Infact, a recent study by a group in Ethiopia has suggested that encouraging hand washing can slash the prevalence of worm infections in children. Intestinal worms are common in areas with poor sanitation and affects more than a billion people causing diarrhoea, anaemia, stunted growth, malnutrition and learning problems. A six month trial which was published in PLOS Medicine, found that regularly cleaning the hands with soap reduced new infections by intestinal parasites by 68%, while weekly nail clipping reduced such infections by 49%.
The lead author of the study, Mahmud Abdulkader Mahmud, a researcher at Mekelle University in Ethiopia says the results are important because of the prevalence of worm infections in the country.
The researchers split school-aged children into four treatment groups. One group received weekly nail clipping, one received soap and regular reminders to wash their hands, one received both treatments and a control group received neither intervention. Over 73% of the children had pre-existing intestinal infections, which were treated before the study commenced.
Screen Shot 2015-06-11 at 11.41.25 am There has been ample evidence about the beneficial effects of hand washing with soap, in reducing the risk of infectious diseases. This study showed that even occasional hand washing reduced parasite infections among the Ethiopian children (see chart).
The authors want to stress on the fact that, few studies have tested the costs and health benefits of hygiene promotion.
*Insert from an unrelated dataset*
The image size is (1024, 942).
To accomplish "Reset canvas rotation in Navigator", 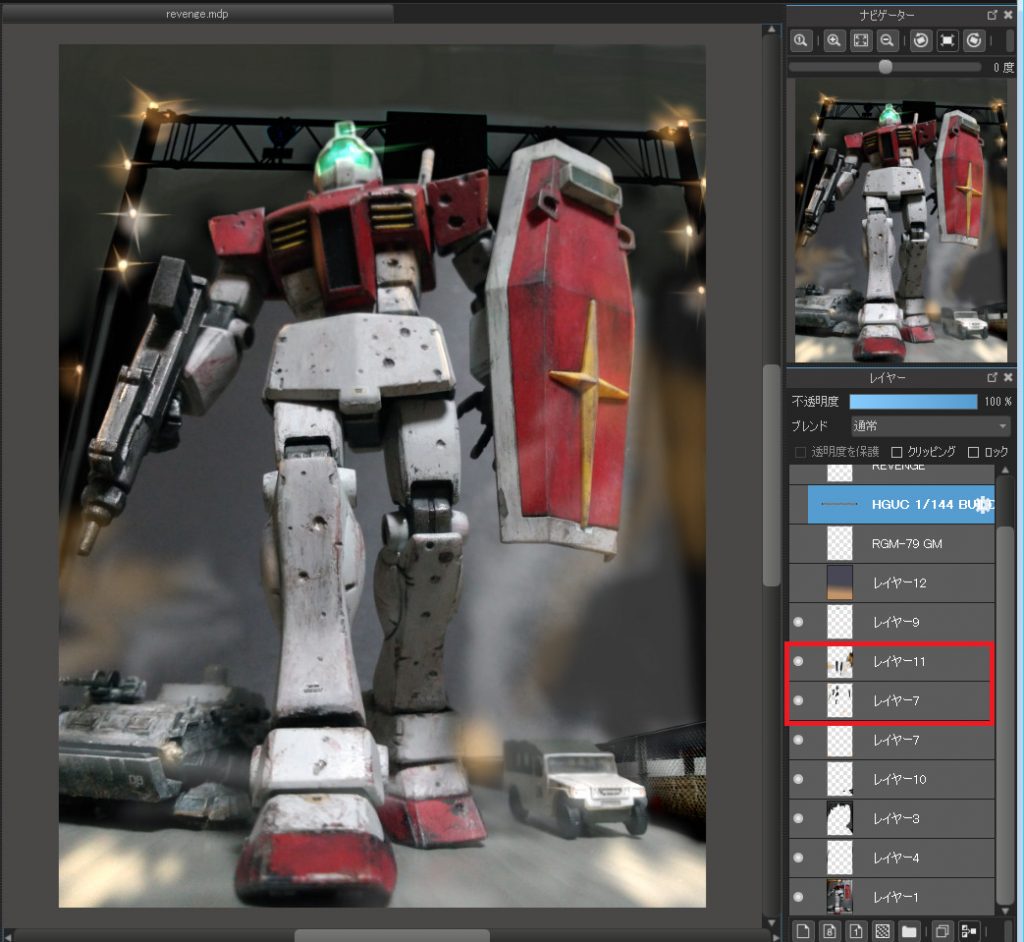I will [947, 41].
They claim that, their data show that it is much cheaper to deliver the benefits of hygiene this way than by building latrines or supplying clean water.
“When World Bank economists calculated the data,” he says, “[they found] the most cost-effective of all against high-burden diseases was handwashing with soap.”
Mahmud says his research highlights the importance of hand hygiene in WASH, a set of UN and other international programmes focusing on improving water, sanitation and hygiene. “We believe that these programmes should prioritise handwashing and nail clipping,” he says.